(Request):
Count the lines in the listing below that contain the word "height". Reply with the number only.

[Stored entries]
* start *

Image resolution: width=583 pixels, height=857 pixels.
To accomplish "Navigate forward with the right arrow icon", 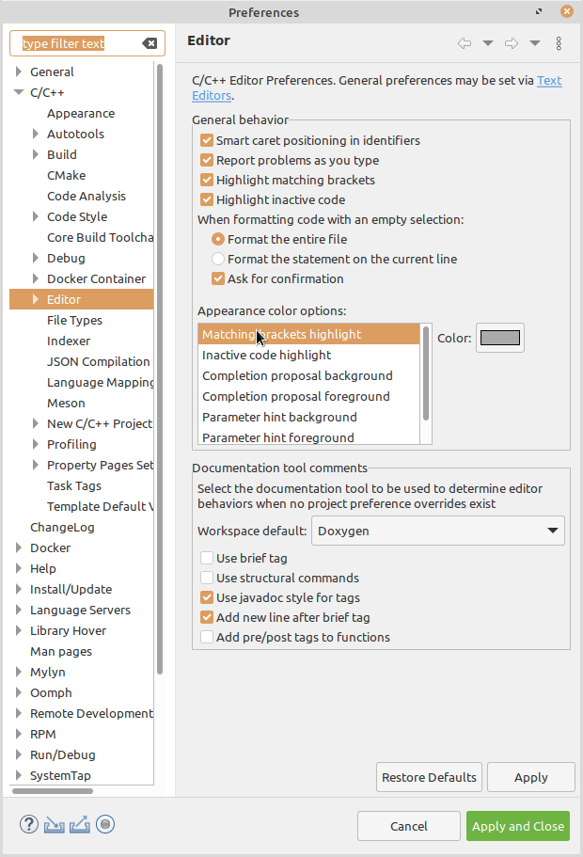I will 512,43.
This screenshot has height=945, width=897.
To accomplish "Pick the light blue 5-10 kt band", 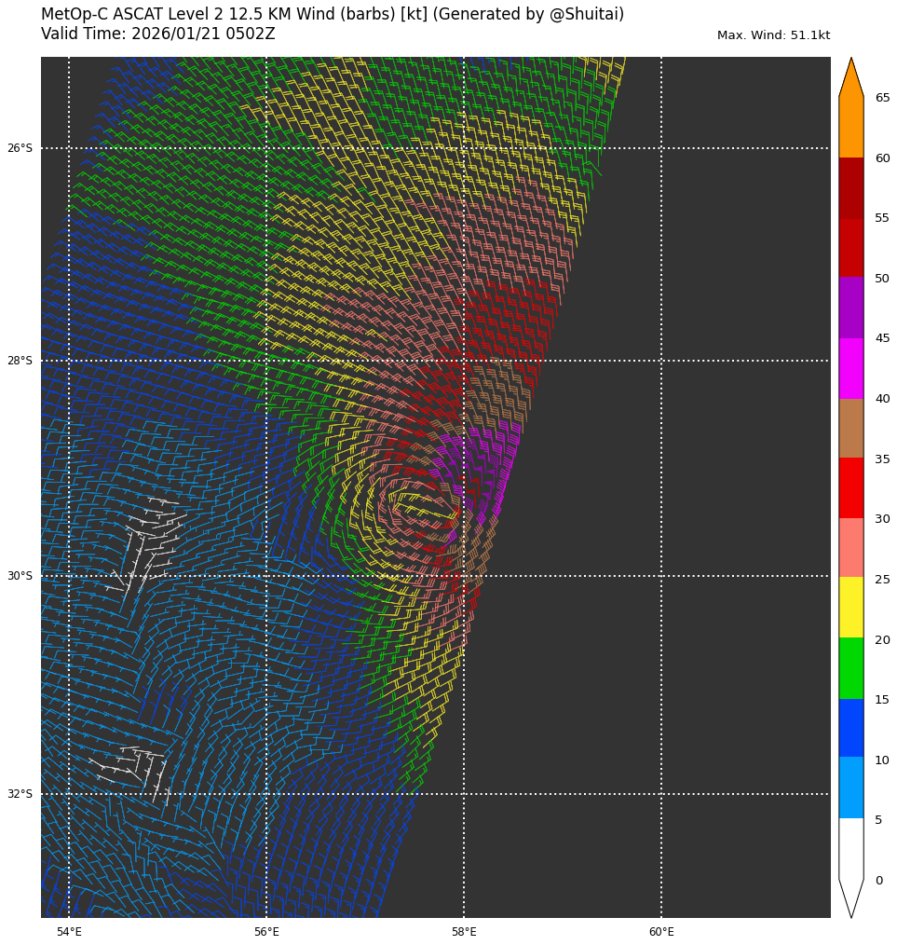I will (850, 788).
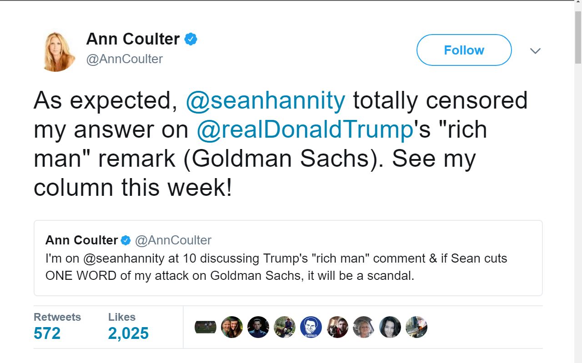View the 572 Retweets list
The width and height of the screenshot is (582, 363).
[47, 333]
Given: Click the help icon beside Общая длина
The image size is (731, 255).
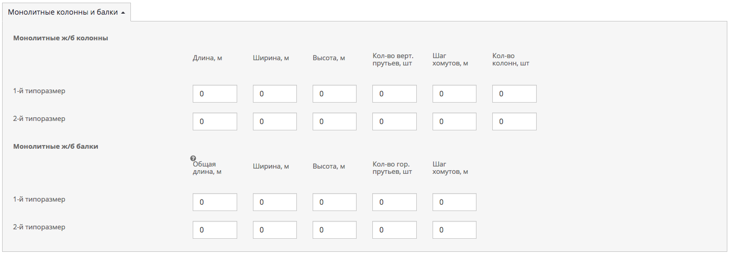Looking at the screenshot, I should [193, 158].
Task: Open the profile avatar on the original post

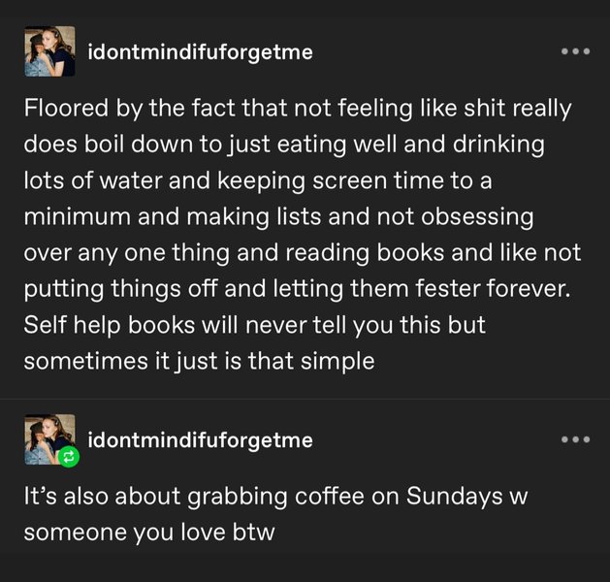Action: pos(49,51)
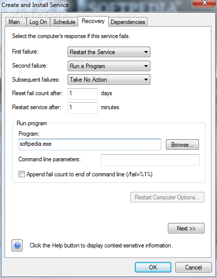Click the Restart Computer Options button
The height and width of the screenshot is (278, 217).
[x=167, y=197]
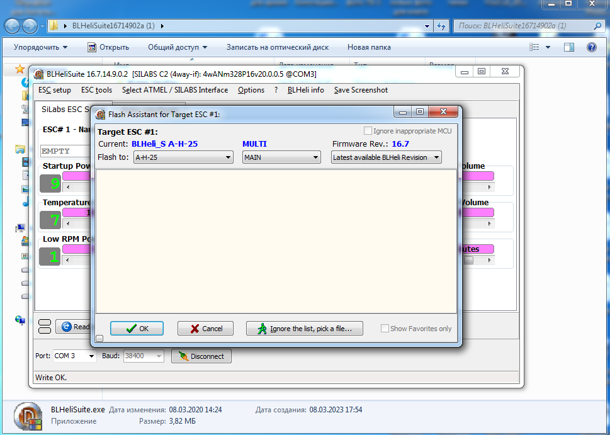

* end *

(Answer to the problem):
4